── READING PASSAGE ──

In the Philippines, childhood immunization coverage has been declining sharply in recent years from 87 per cent in 2014 to 68 per cent in 2019, exposing children to vaccine-preventable diseases such as measles and polio.

The recent measles outbreak in the Philippines in 2019 saw a staggering 130 per cent increase in cases compared to the same period in 2018. Polio re-emerged in the country in 2019 with 17 confirmed cases and health experts fear an increase as the polio outbreak response had to be suspended due to COVID-19.

With the current COVID-19 pandemic and enhanced community quarantine and routine immunization services disrupted or suspended, officials with UNICEF are concerned at least two million Filipino children below two years old may miss out on vaccinations in 2020.

“We recognize the vital role that health workers play during this challenging time. They are heroes in the frontlines risking their lives and the health and welfare of their families. We must do all we can to support, empower and invest in their safety, training and well-being, as they encourage parents to vaccinate against preventable diseases that remain a very real threat to children,” says UNICEF Philippines Country Representative Oyunsaikhan Dendevnorov.

───
── INPUT DATA ──

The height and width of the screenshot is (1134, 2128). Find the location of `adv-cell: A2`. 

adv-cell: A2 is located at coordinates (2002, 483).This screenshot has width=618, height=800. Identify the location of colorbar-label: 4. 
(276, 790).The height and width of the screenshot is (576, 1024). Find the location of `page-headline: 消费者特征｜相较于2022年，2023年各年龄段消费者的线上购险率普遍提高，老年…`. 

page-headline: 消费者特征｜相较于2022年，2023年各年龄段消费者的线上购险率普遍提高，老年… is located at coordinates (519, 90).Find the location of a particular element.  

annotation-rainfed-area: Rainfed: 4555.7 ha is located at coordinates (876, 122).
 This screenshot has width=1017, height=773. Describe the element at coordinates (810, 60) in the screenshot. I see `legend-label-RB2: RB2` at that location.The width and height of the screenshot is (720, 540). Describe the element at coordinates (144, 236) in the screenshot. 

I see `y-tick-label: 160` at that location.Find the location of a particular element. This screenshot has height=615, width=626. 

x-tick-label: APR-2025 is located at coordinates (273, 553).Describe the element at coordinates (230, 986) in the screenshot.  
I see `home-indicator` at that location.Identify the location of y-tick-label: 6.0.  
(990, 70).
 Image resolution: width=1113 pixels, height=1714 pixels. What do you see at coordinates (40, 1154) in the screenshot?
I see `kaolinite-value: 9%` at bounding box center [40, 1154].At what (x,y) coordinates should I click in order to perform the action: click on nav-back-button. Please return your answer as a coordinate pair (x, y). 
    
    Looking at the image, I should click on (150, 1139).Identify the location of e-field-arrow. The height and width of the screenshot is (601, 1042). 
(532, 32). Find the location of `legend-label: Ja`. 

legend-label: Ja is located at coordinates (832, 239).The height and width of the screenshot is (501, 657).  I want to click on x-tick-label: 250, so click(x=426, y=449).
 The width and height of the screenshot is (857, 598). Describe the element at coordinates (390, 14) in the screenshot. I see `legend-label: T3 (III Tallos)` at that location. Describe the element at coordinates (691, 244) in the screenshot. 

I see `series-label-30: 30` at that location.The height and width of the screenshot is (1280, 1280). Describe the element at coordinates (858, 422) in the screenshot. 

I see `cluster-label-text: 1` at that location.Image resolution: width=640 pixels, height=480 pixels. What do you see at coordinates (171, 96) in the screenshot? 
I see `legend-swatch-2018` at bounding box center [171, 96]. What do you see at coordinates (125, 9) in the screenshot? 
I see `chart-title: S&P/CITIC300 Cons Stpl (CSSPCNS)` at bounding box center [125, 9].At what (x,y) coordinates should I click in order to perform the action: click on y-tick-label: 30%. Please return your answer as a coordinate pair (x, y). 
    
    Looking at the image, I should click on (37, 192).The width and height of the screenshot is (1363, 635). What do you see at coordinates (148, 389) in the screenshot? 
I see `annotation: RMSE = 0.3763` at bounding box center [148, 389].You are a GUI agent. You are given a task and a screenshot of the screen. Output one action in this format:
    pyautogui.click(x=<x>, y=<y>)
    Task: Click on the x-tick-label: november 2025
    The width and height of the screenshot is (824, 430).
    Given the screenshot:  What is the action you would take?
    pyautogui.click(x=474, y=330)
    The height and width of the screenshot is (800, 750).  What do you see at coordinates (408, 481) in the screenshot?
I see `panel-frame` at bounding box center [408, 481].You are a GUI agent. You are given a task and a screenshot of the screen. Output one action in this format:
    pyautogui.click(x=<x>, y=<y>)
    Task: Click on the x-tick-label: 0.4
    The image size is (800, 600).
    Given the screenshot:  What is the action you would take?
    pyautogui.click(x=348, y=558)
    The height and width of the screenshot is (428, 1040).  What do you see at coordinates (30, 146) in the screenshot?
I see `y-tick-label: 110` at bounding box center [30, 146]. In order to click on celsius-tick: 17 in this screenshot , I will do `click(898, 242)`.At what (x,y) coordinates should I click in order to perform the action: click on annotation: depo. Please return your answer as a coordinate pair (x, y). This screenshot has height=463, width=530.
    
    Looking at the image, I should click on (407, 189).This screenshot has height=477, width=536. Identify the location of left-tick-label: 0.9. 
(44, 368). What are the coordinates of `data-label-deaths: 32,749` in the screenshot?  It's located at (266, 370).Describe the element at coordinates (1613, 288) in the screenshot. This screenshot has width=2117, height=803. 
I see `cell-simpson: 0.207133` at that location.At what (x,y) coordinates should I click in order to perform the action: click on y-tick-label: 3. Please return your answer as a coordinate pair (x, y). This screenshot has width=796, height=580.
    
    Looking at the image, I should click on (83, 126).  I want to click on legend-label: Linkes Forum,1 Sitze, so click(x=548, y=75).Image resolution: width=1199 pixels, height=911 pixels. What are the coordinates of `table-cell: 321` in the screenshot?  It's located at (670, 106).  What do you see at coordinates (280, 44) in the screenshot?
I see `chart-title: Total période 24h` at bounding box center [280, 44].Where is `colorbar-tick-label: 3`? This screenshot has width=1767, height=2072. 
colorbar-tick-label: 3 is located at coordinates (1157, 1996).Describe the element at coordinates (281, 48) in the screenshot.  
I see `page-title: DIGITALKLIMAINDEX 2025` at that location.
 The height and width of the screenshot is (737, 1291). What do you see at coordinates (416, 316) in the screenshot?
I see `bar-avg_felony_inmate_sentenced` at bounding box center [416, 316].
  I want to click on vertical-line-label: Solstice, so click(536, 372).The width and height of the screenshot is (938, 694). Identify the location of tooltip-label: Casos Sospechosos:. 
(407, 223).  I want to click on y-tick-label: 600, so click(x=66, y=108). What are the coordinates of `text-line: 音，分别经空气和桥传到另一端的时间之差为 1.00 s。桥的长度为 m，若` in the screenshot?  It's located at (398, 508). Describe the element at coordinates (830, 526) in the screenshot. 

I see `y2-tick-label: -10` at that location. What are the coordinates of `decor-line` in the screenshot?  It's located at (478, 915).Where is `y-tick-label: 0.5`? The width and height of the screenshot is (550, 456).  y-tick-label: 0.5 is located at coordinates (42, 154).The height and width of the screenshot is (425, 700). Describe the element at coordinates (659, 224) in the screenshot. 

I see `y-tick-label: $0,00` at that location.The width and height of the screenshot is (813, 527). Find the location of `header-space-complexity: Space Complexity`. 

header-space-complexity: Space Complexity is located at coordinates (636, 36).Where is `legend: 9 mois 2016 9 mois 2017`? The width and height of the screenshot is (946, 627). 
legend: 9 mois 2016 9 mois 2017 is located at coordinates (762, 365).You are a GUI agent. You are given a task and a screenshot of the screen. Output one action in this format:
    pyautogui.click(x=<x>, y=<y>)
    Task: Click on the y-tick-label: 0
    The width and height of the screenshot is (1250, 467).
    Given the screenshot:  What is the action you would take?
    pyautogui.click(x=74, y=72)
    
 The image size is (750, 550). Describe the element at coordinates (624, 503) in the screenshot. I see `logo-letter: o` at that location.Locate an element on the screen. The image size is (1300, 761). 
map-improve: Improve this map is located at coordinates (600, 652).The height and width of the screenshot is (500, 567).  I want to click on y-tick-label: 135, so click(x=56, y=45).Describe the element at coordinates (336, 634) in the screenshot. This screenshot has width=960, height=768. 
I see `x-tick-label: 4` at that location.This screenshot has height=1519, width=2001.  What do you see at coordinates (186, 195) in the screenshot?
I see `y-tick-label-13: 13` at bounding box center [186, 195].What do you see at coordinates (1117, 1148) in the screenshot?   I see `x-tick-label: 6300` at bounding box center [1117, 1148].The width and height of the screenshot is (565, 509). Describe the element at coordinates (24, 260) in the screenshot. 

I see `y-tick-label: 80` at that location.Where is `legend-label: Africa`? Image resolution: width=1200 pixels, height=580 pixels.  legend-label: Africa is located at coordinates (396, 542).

───

WORK ITEM A - Reproduce the portion of the immunization passage between "With the current" and "Representative Oyunsaikhan Dendevnorov.", inclusive.
WORK ITEM B - Render the following sentence from the immunization passage into Spanish: "The recent measles outbreak in the Philippines in 2019 saw a staggering 130 per cent increase in cases compared to the same period in 2018."
WORK ITEM C - Resume the immunization passage after its final sentence and carry it forward with a further paragraph.

WRITTEN REPLY A -
With the current COVID-19 pandemic and enhanced community quarantine and routine immunization services disrupted or suspended, officials with UNICEF are concerned at least two million Filipino children below two years old may miss out on vaccinations in 2020.

“We recognize the vital role that health workers play during this challenging time. They are heroes in the frontlines risking their lives and the health and welfare of their families. We must do all we can to support, empower and invest in their safety, training and well-being, as they encourage parents to vaccinate against preventable diseases that remain a very real threat to children,” says UNICEF Philippines Country Representative Oyunsaikhan Dendevnorov.

WRITTEN REPLY B - El reciente brote de sarampión en Filipinas en 2019 registró un asombroso aumento del 130 por ciento en los casos en comparación con el mismo período de 2018.

WRITTEN REPLY C -
UNICEF emphasizes that lifesaving health interventions like immunization cannot be neglected in our efforts to contain COVID-19. Catch-up immunization and intensified immunization activities are deeply needed once the COVID-19 pandemic is under control. These vaccination activities must focus on children who missed vaccine doses during this period of interruption and prioritize the poorest and most vulnerable children.

To date, the Philippines has reported 6,981 COVID-19 cases, including 462 deaths.